While other comic book adaptations like The Avengers and Iron Man have been incredibly successful, their pure escapism lacks the real-world relevance of Nolan’s Dark Knight Trilogy. Batman Begins and The Dark Knight were both very much products of the War on Terror. The Dark Knight Rises draws on the Arab Spring and the Occupy Wall Street movement to deal with themes of revolution, capitalism and economic imbalance (as Nolan said in an interview, “You can’t really deal with Bruce Wayne without eventually acknowledging the massive wealth he’s a part of”).
Likewise, this grounding of the Batman story in a real world means that in Nolan’s films we see explorations of the consequences of Bruce Wayne’s decisions and actions. The Dark Knight Rises is a film about consequences – physical, emotional, psychological.
Each of Nolan’s three Batman films have been generically quite different. Batman Begins had a very mythological feel to it, with Bruce Wayne travelling to the farthest ends of the earth to learn his craft from a mysterious cult. The Dark Knight largely abandoned that mythological sensibility, and instead became an urban crime thriller (Nolan often compared the picture to Michael Mann’s Heat (1995)). The Dark Knight Rises again changes direction. This time Nolan is taking us into the world of the historical epic.
Whether or not you think that The Dark Knight Rises succeeds in what it is attempting, you can’t help but admire the ambition of the film.

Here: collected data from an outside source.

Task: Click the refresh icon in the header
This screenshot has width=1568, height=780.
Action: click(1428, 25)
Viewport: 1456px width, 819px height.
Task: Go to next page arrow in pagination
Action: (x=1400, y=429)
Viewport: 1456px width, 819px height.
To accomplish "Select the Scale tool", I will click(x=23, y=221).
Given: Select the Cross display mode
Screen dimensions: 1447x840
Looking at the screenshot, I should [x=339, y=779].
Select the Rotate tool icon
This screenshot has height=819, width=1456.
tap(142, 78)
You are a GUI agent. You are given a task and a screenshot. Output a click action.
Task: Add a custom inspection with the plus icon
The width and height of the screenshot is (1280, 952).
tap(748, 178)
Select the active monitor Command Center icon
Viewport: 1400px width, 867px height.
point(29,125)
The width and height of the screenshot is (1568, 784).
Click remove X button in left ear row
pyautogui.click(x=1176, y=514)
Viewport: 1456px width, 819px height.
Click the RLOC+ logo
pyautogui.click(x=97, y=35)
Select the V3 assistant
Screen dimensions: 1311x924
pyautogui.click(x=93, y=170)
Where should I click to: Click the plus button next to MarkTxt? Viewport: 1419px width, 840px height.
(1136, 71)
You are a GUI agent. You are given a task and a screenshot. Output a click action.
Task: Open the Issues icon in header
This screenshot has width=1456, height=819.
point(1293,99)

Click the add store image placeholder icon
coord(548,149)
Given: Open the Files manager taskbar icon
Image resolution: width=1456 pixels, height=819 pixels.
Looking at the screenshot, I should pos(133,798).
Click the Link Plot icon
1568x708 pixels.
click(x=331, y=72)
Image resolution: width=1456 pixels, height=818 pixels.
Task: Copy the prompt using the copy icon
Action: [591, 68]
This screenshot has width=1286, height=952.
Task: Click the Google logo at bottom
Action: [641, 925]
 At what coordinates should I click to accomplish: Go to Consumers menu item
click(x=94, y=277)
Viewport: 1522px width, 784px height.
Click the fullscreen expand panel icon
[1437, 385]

Nolan is attempting to tell a historical epic (not the persistant allusions to Dickens’ A Tale of Two Cities and the French Revolution) on an epic scale, resulting in filmmaking on a scale that has not been seen in Hollywood for a long, long time. The scale of the picture is immense, with this size emphasised by the fact that so much of it was shot in IMAX format. The magnitude of some of the set pieces, literally employing a cast of thousands, harks back to the epics of classical Hollywood and a style of filmmaking we just don’t see in the CGI era.
The Dark Knight Rises does not quite reach the lofty heights of its prequel, but then very few films have. It is, none the less, a very good film and a satisfying end to a very impressive trilogy. It is pleasing to see a filmmaker with the conviction to take a very popular film franchise and bring it to a close rather than giving in to the temptation to drag it out. In closing the story of Bruce Wayne with The Dark Knight Rises, Nolan has retained the integrity of what will undoubtedly be remembered as one of the key film franchises of the early 21st century.